Genetics & Variability
This week we are making our own family trees. Family trees are used to understand how people in families are biologically (and culturally) related. They are also used to show how traits are inherited from past generations and predict the probability of inheriting traits in future generations.
Use the directions below to construct your own family tree that follows a trait through three continuous generations (for example: you, your parents, and your grandparents)
1. Start here to learn how to read and make a family tree. Start here to learn how to blend together how to make a family tree with following the inheritance pattern of a trait. I would also check out week 5’s lecture notes and (if you decided to purchase it) page 45-50 in the France lab book.

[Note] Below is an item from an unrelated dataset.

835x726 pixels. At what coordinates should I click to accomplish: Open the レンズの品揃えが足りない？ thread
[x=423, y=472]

2. Decide if you want to outline your family tree or a made up one. Choose a trait in that family (one that does not violate HIPAA or patient privacy laws) or make one up. Trace that trait through at least three generations and choose something visible or whatever interests you so it’s easy to follow. Many traits, like hair or eye color, have several genes that code for it, so those kinds of traits might not be easy to trace.

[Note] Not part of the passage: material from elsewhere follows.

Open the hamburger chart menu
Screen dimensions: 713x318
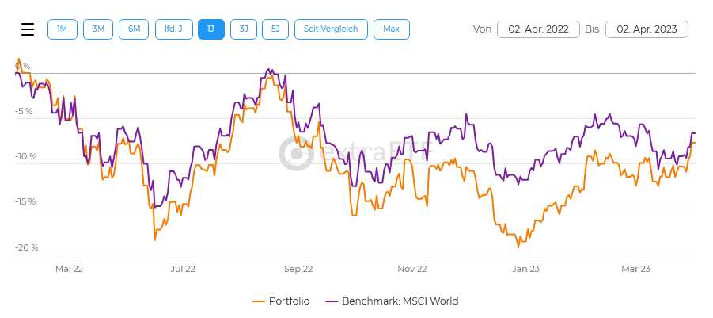(x=28, y=29)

3. Then ask yourself: How is the trait inherited – is it a dominant, recessive, or sex-linked trait? Make sure to indicate the inheritance pattern in your tree as well as a legend so we know how to read it. Be sure to read directions on how to construct a tree, which, again are listed here, in the module, and in the France lab book (pages 45-50). Please do not guess – for example, I will notice if you assume that they trait is “dominant” because it appears frequently in the tree. I will redirect you to those directions to redo the assignment if you are guessing.
4. Draw your tree out on paper by hand or on the computer, as you wish. Once you have made your tree, please start a thread to share your tree with the class along with commentary on your learning experience. Commentary should include: what is the trait, is it a dominant or recessive trait, and what are the genotypes of the individuals in the tree.

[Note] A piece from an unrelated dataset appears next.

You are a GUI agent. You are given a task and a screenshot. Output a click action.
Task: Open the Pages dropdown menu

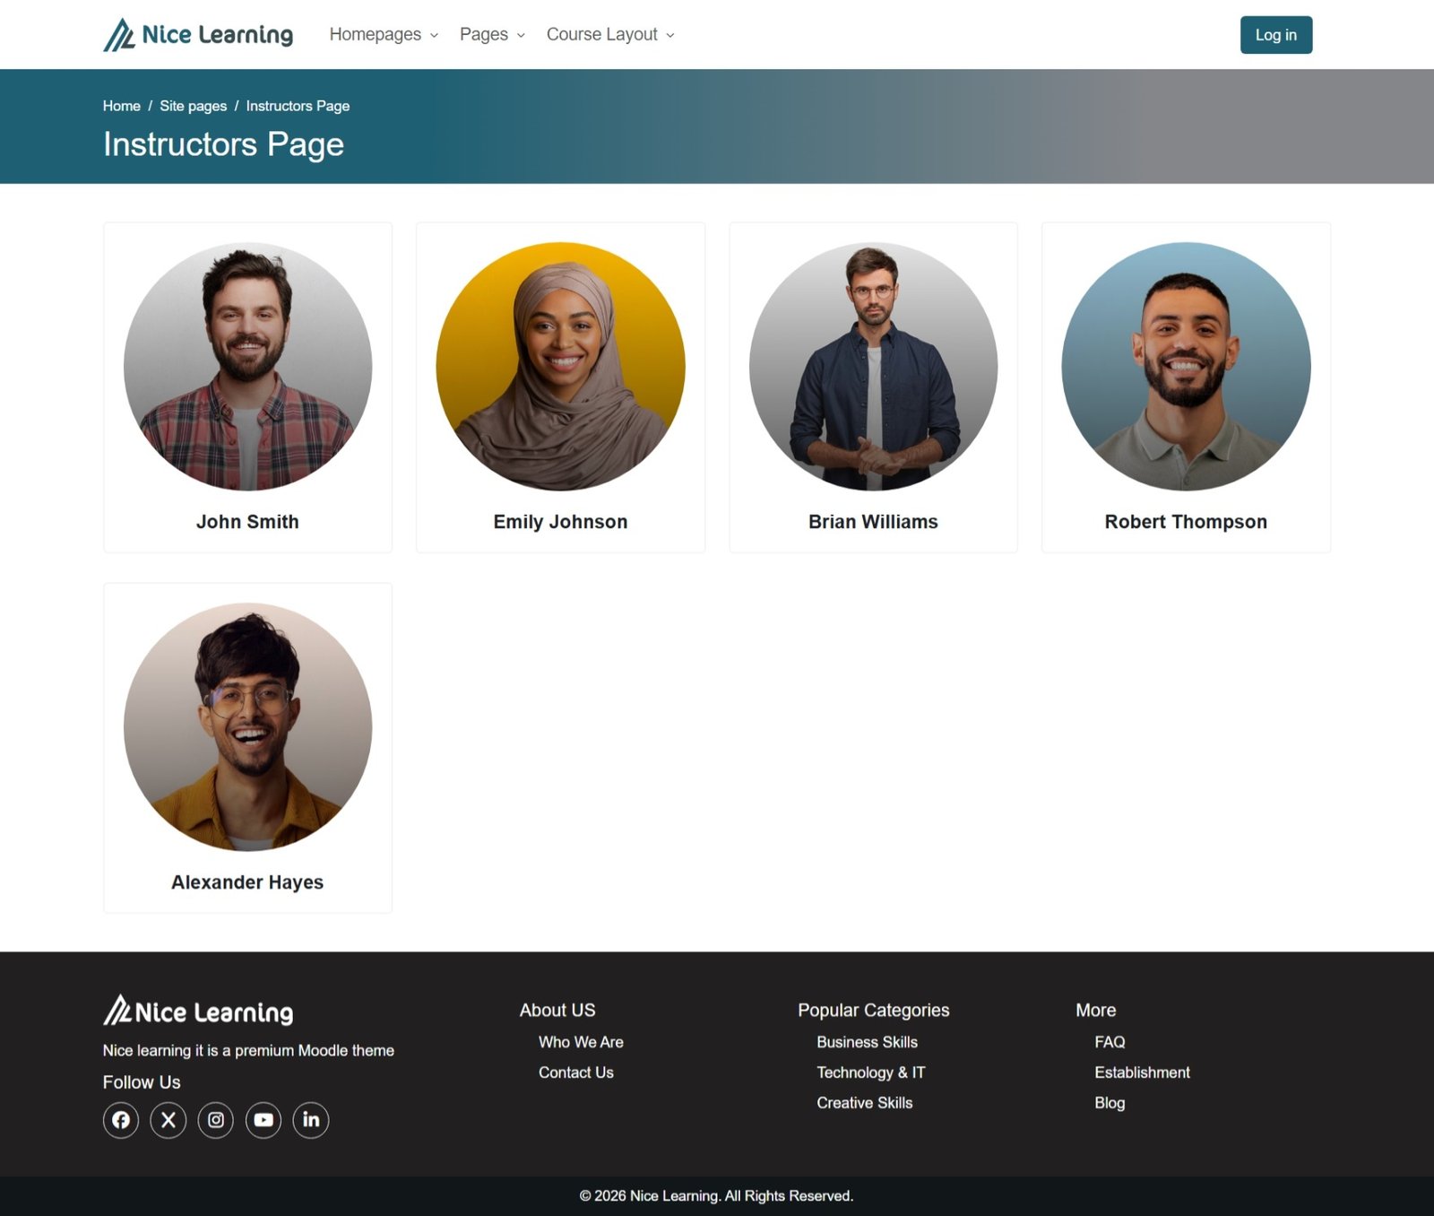(492, 35)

If you do not want to share your tree or believe it may violate HIPAA, you are welcome to send it to me via email and I can go through it with you individually. Generally, to avoid the HIPAA issue, it is best to use different names and a made-up trait.
You don’t have to be an artist – you can draw the pedigree by hand, scan it, and upload. You do not have to share the name of the trait or the names of family members either.
5. Things to be aware of:
- Do you have contact with your biological relatives (don’t answer that here, please)? If you don’t, you are welcome to make up a tree, use one of the trees in the lab book, or use a friend’s family tree and trace a trait.
- Please do not use hair or eye color as your trait. Lighter pigments behave in a recessive manner and darker ones behave in a dominant manner. Also, pigmentation is polygenic and highly influenced by sunshine and personal augmentation (coloring hair, contacts, tanning) so sometimes it’s hard to tell what the pigments really are.
6. You will be tested on how to read a pedigree, how to follow a trait, and name how it is inherited.
7. When you figure out if the trait is inherited as a dominant or recessive, it’s not possible to guess. Dominant does not mean more frequent or more common (more here). Please try to figure it out using the information from the week 5 module.